- Given data
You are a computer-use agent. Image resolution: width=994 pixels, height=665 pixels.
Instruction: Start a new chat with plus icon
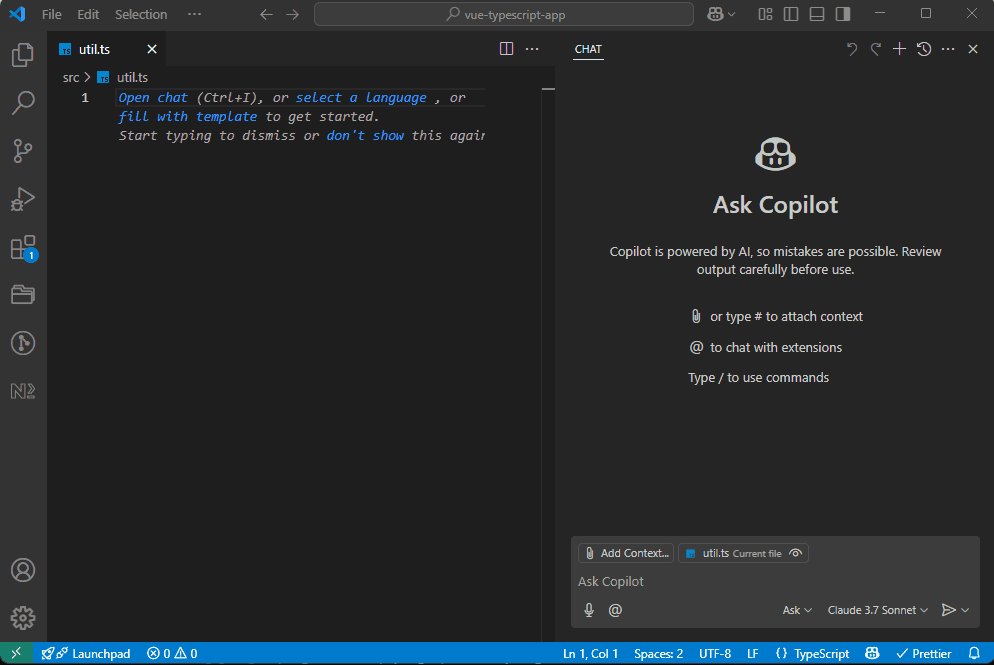click(899, 49)
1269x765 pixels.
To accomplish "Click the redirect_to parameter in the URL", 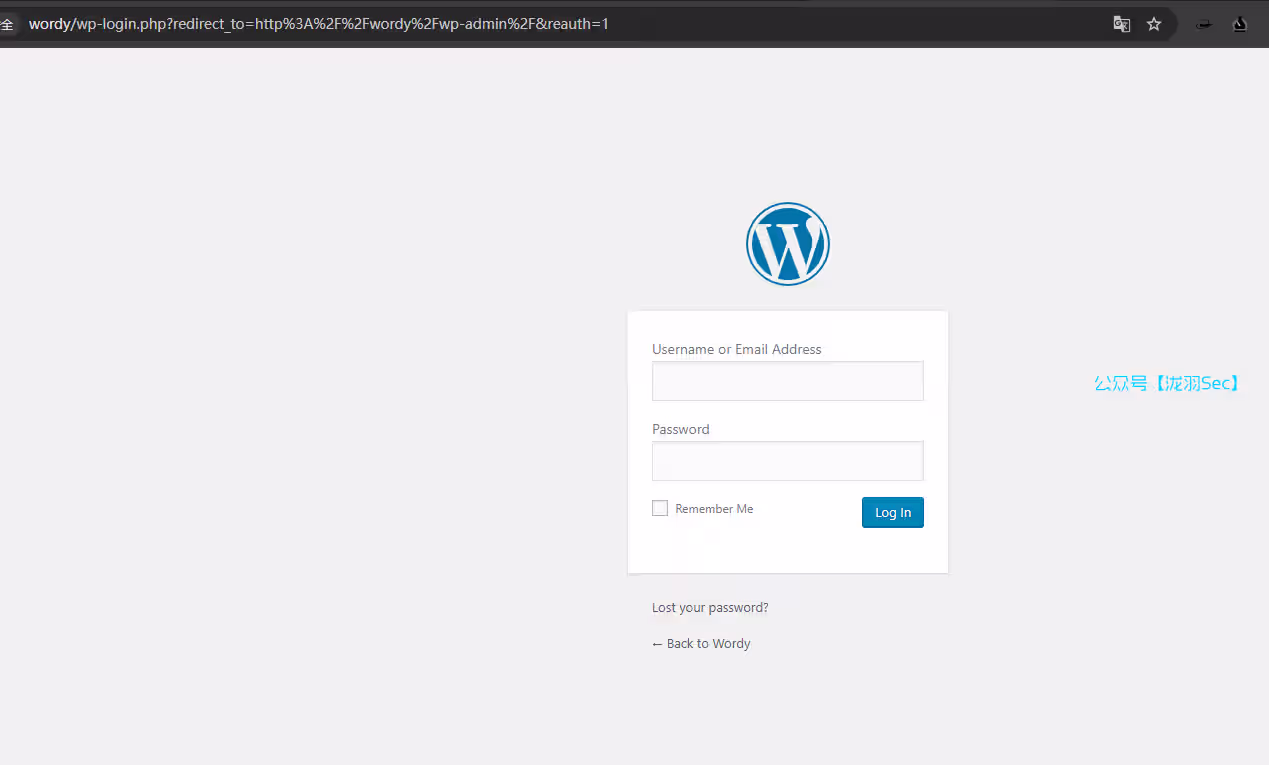I will [209, 24].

- Assigned task
Wherever a line in the records contains the word "pixels", copy that line.

- Written solution
You are a computer-use agent. Image resolution: width=994 pixels, height=665 pixels.
1269x765 pixels.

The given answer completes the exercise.